_Exercise objective_
For the records below, report how many lines include the string "This", leaving out everything except the number.

Content starts

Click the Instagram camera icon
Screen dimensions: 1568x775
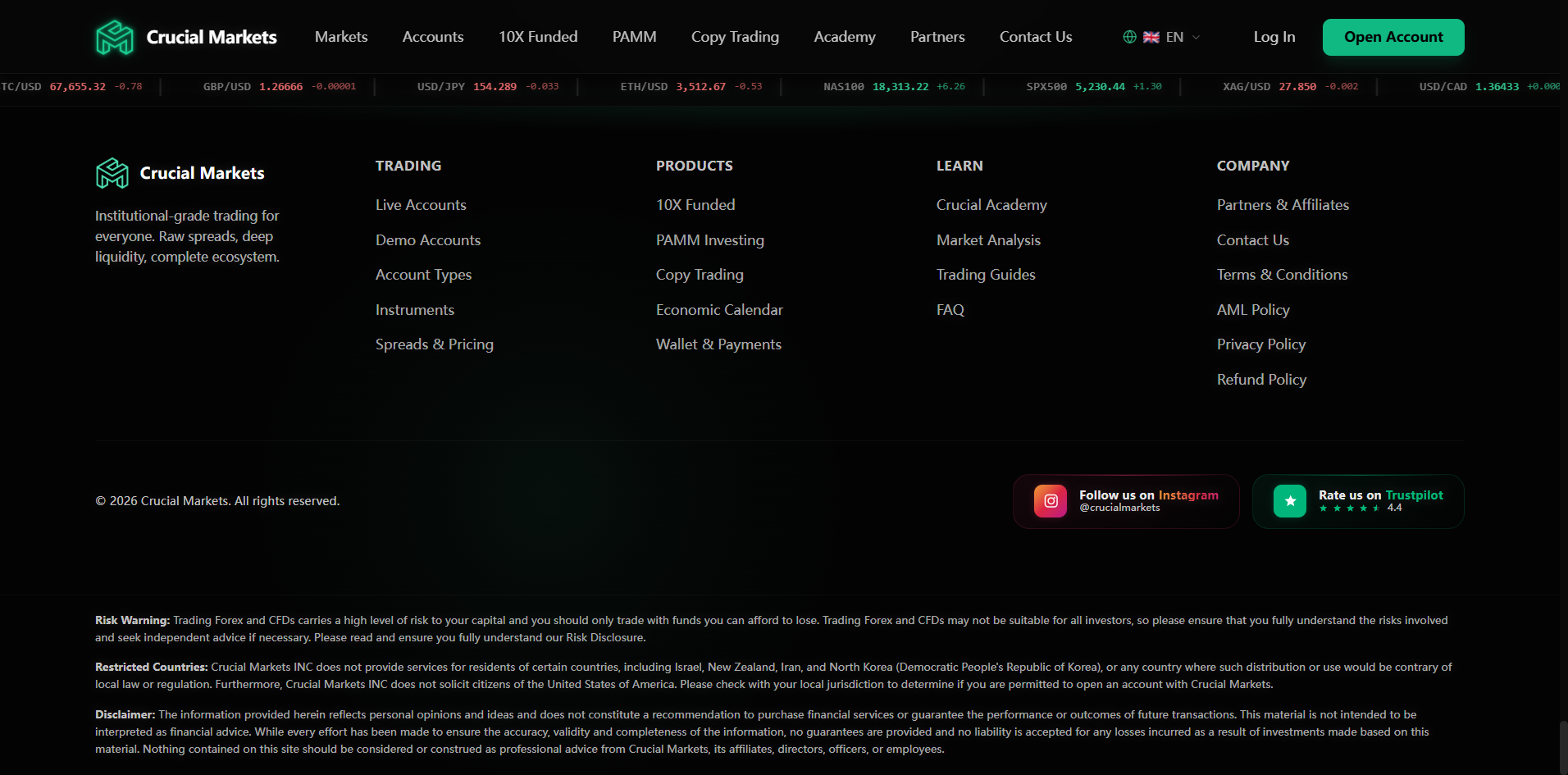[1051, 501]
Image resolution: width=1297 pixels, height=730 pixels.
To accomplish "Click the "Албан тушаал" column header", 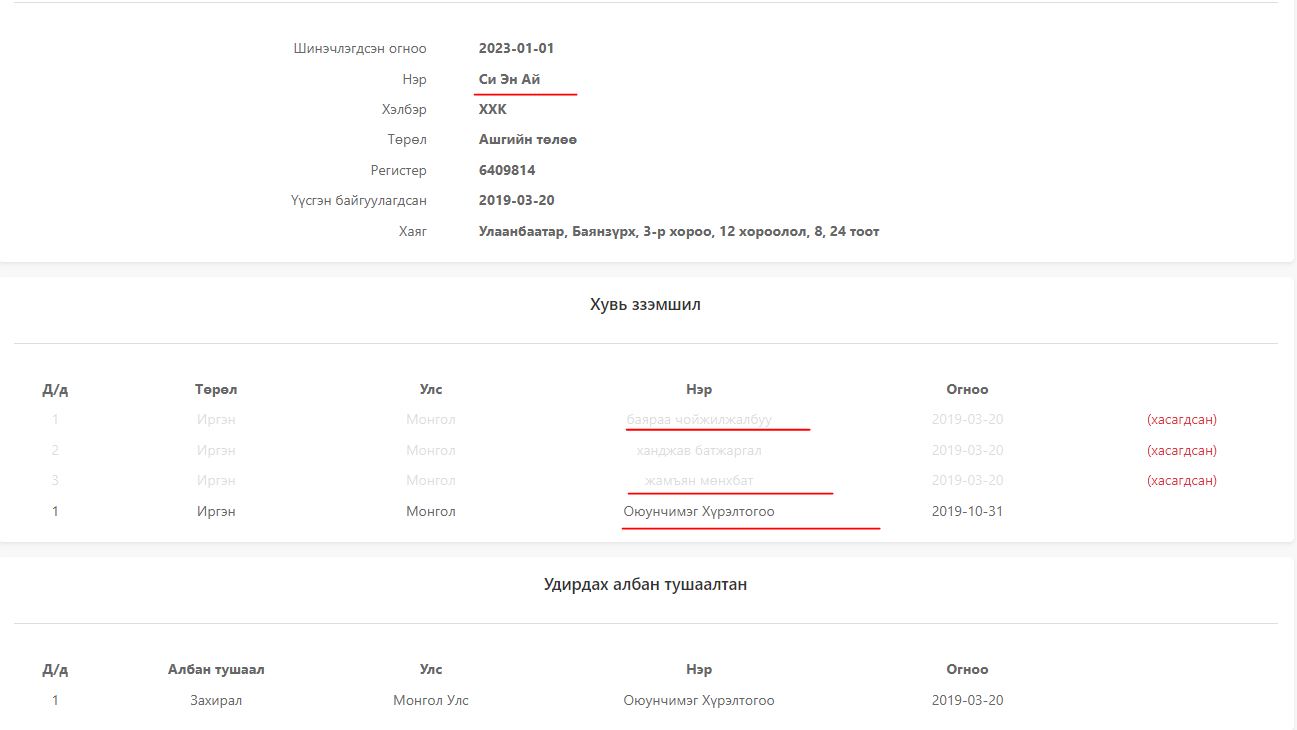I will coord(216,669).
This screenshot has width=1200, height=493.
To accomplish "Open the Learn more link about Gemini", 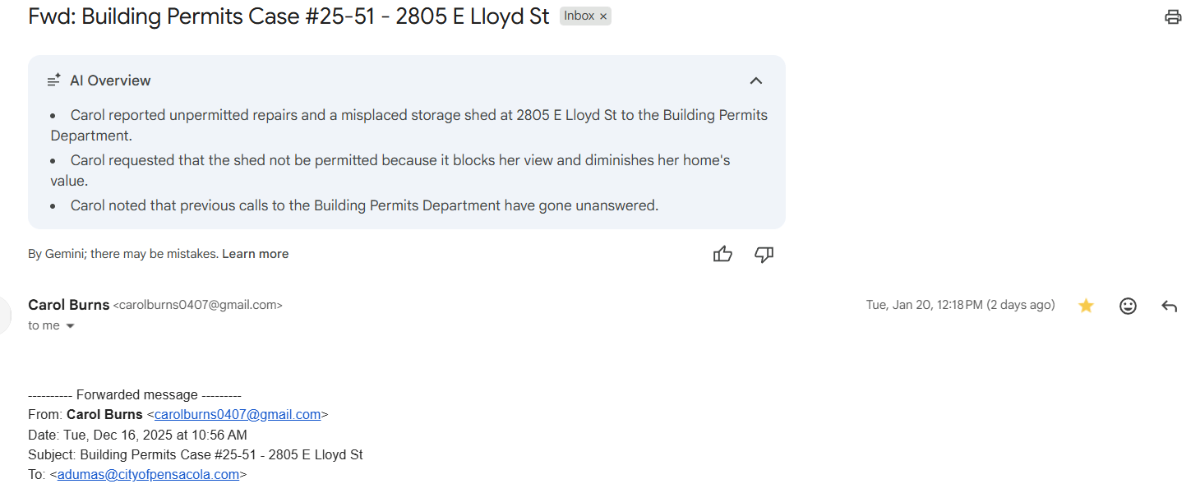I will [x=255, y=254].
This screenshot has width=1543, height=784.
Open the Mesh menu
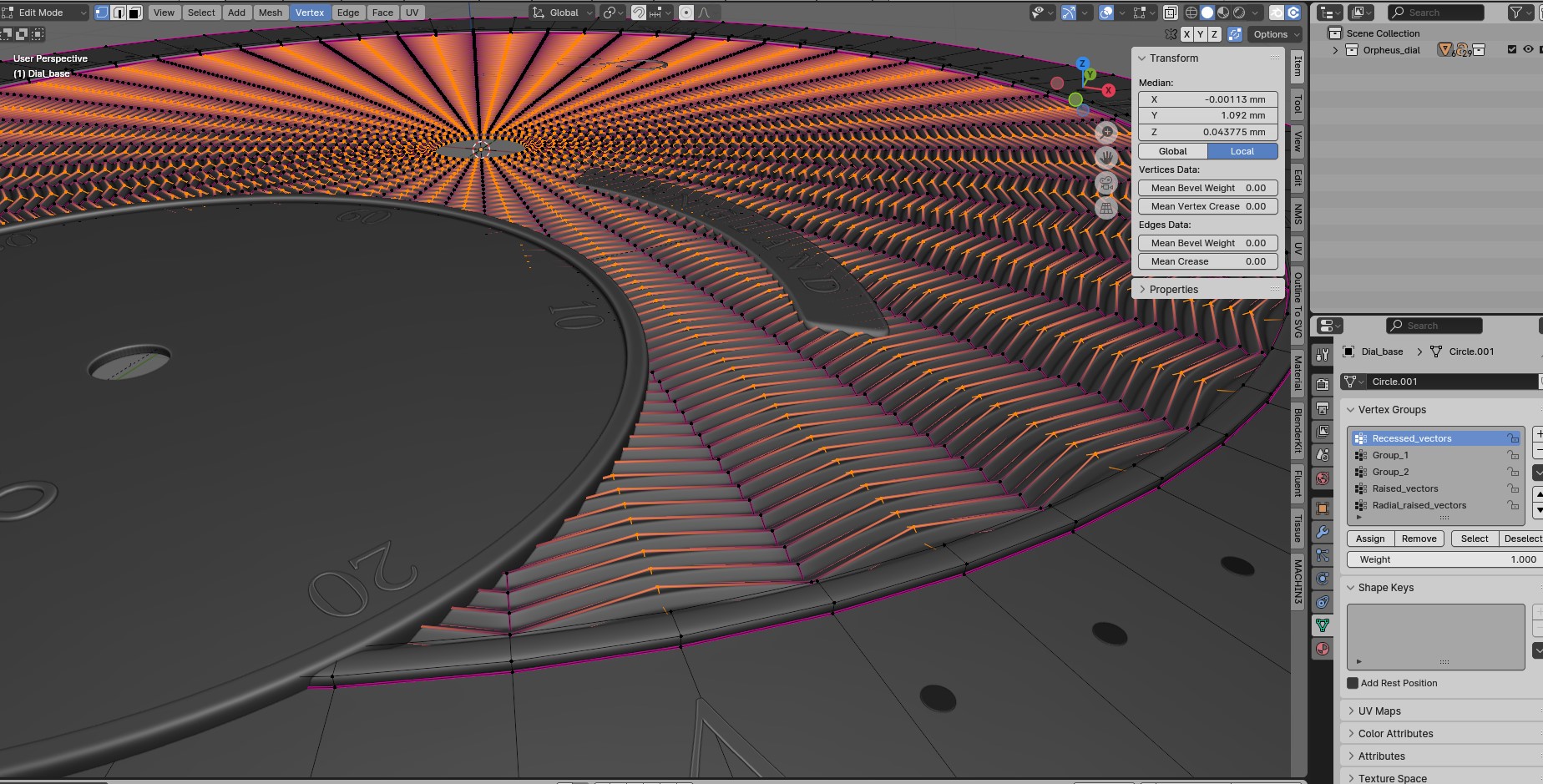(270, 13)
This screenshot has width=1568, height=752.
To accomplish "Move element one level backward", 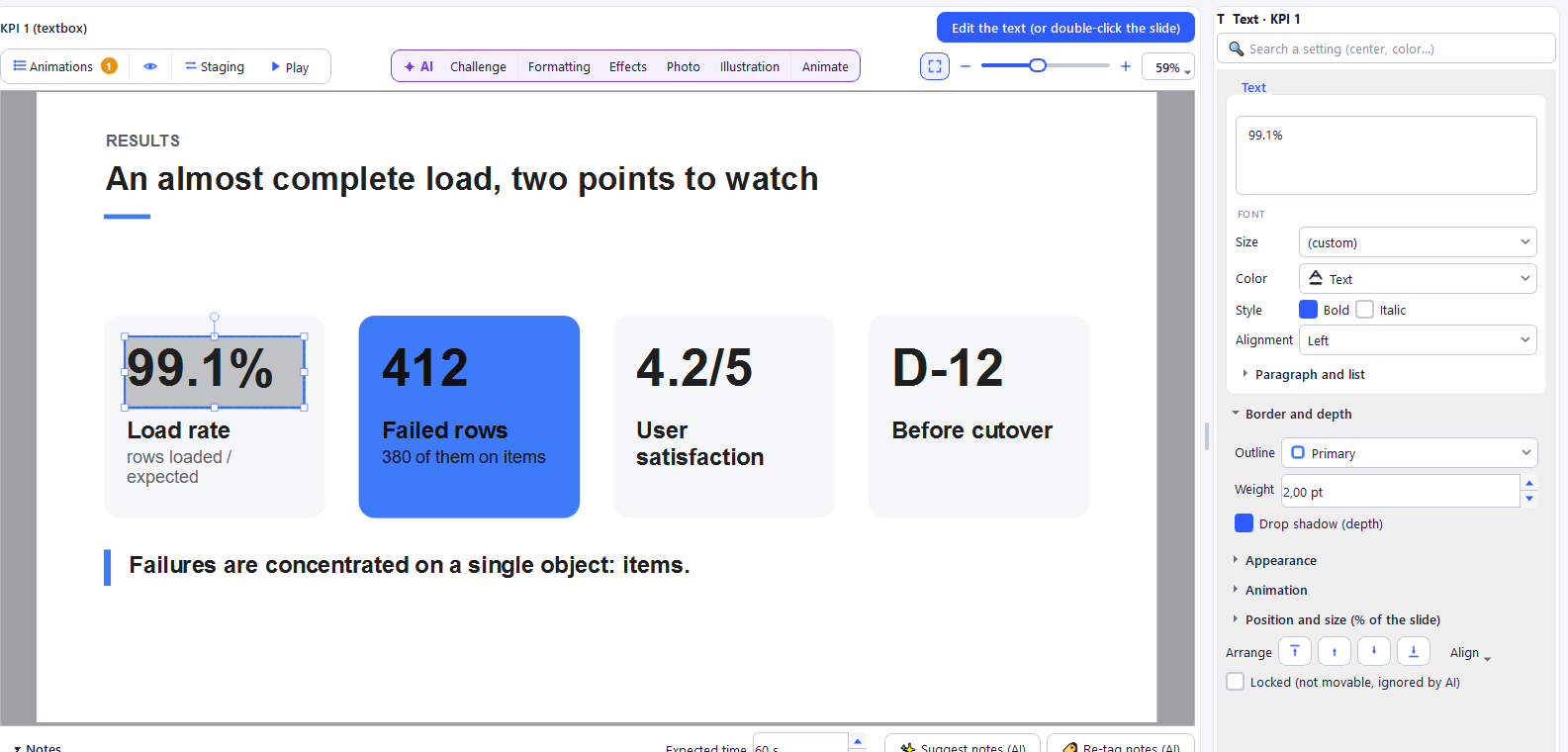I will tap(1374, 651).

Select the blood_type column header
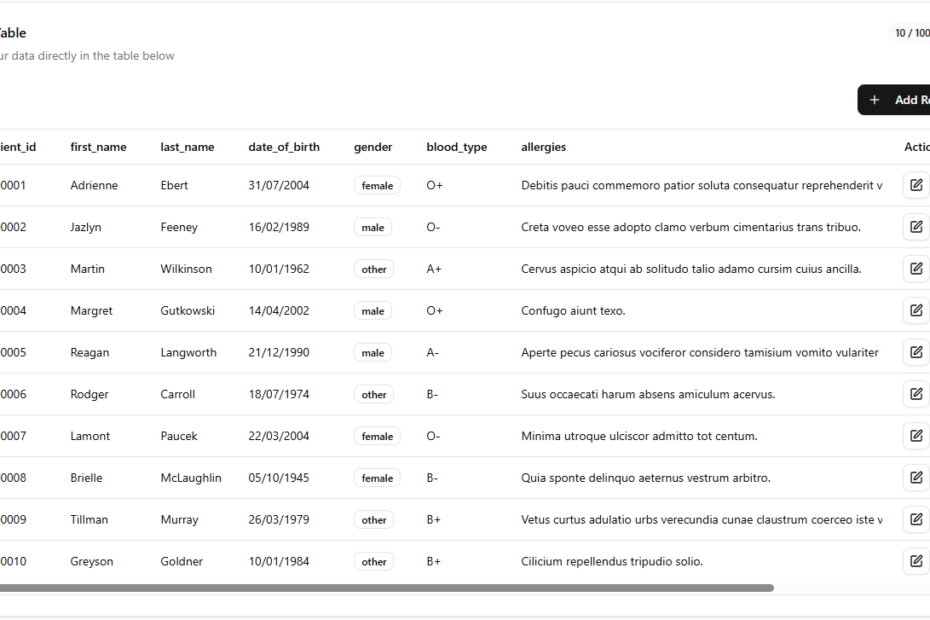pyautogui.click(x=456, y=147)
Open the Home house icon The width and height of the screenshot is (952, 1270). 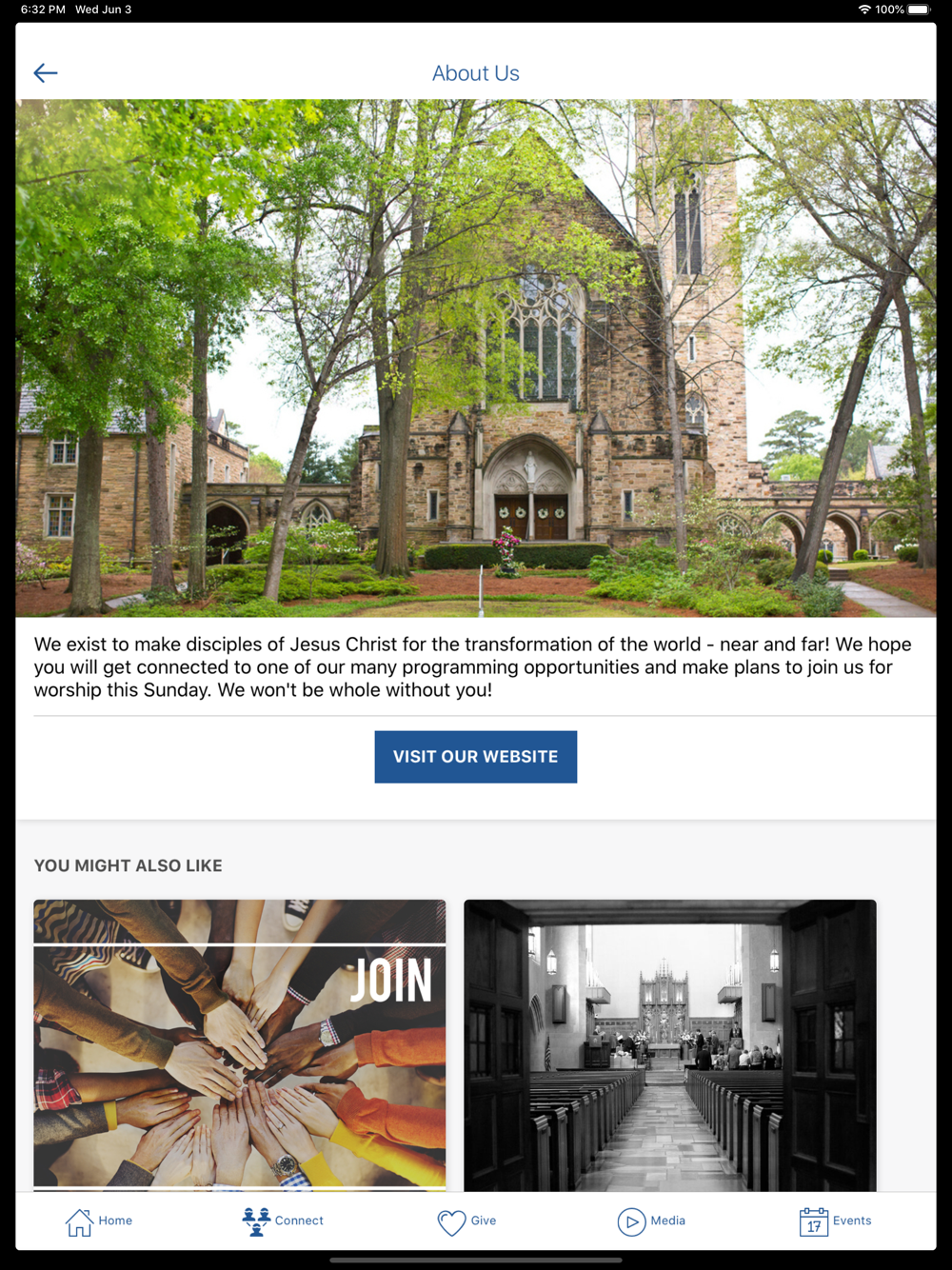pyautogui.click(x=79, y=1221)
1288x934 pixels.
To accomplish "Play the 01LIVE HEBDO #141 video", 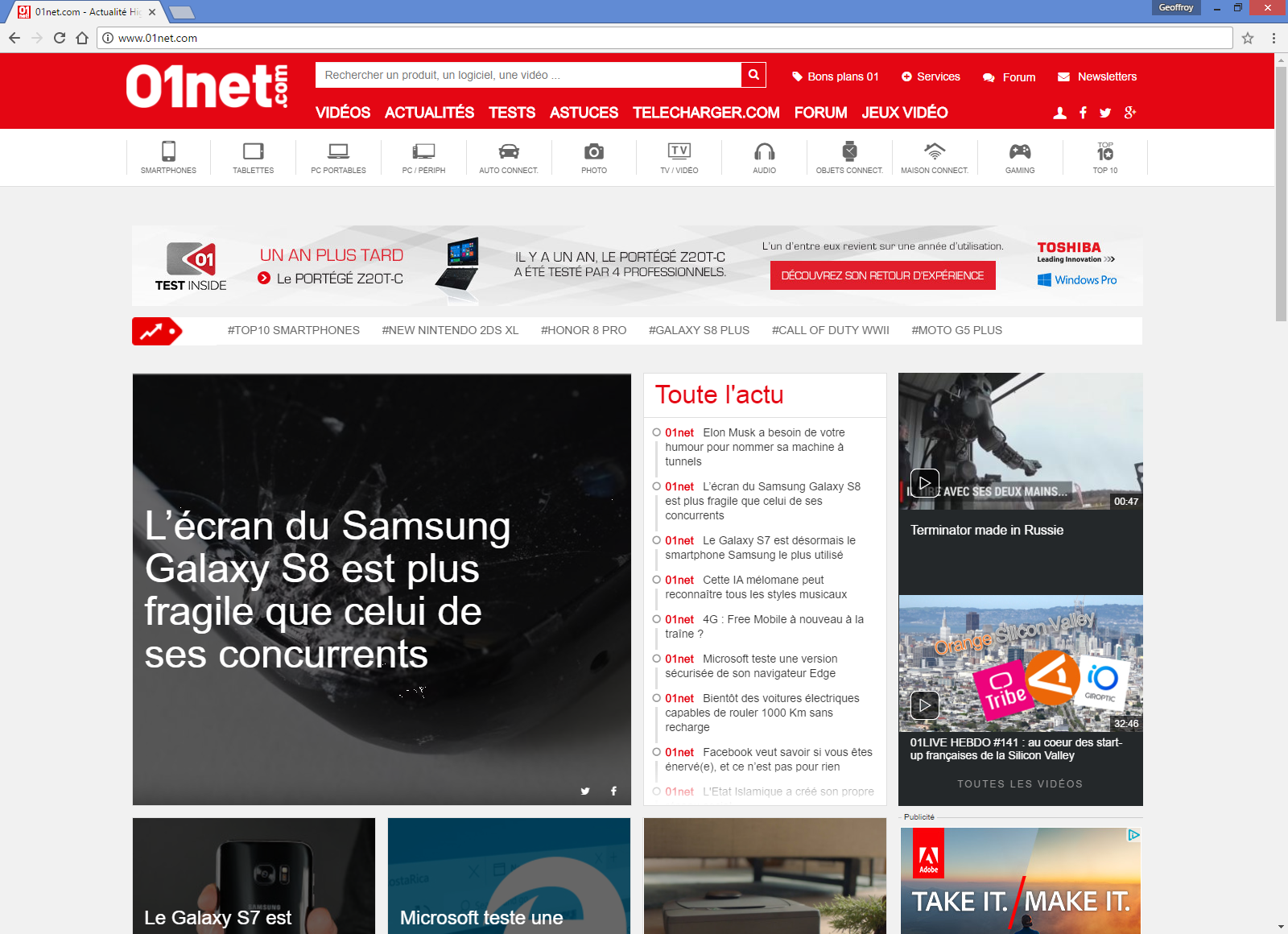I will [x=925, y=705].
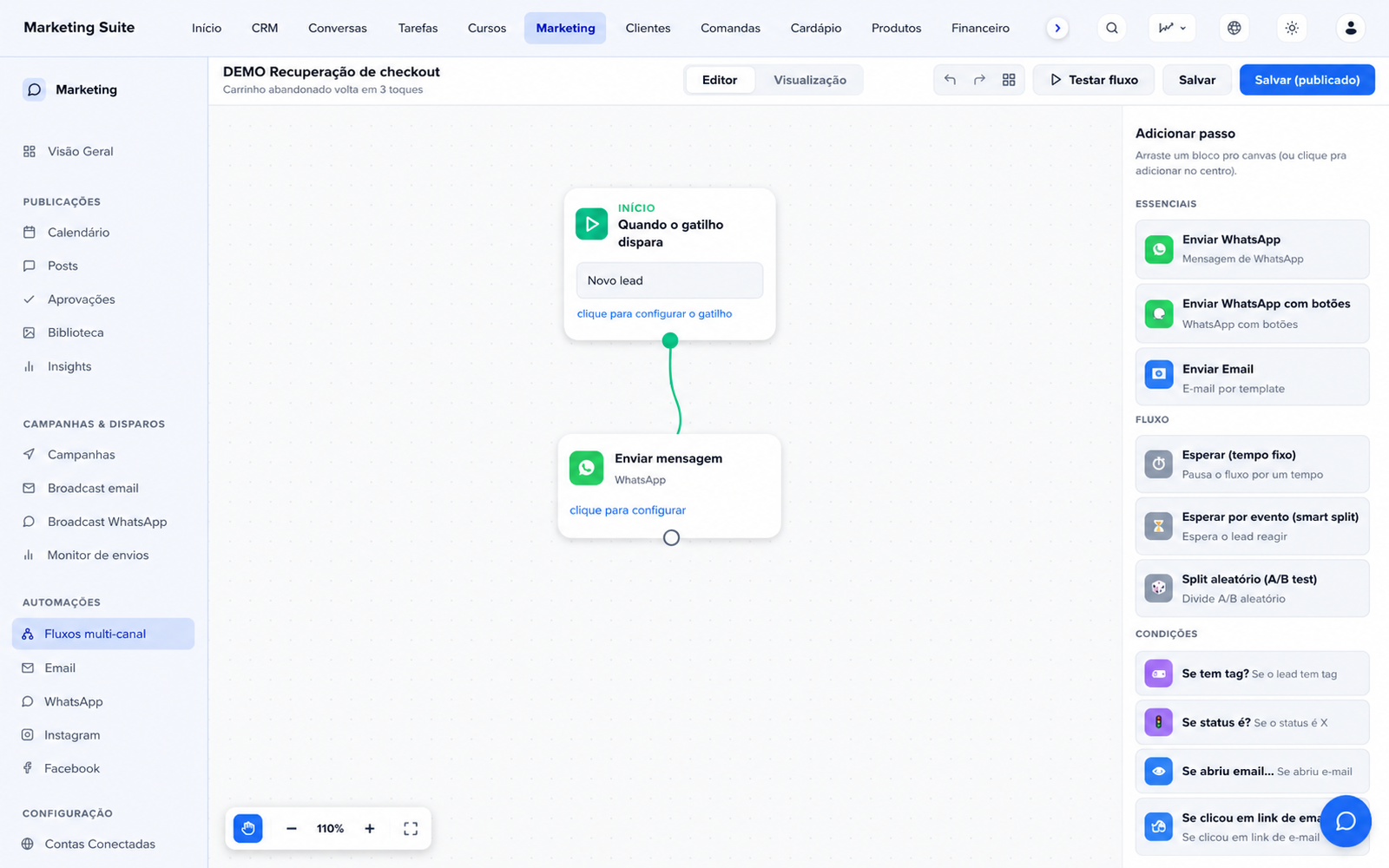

Content ends

_Problem solution_
3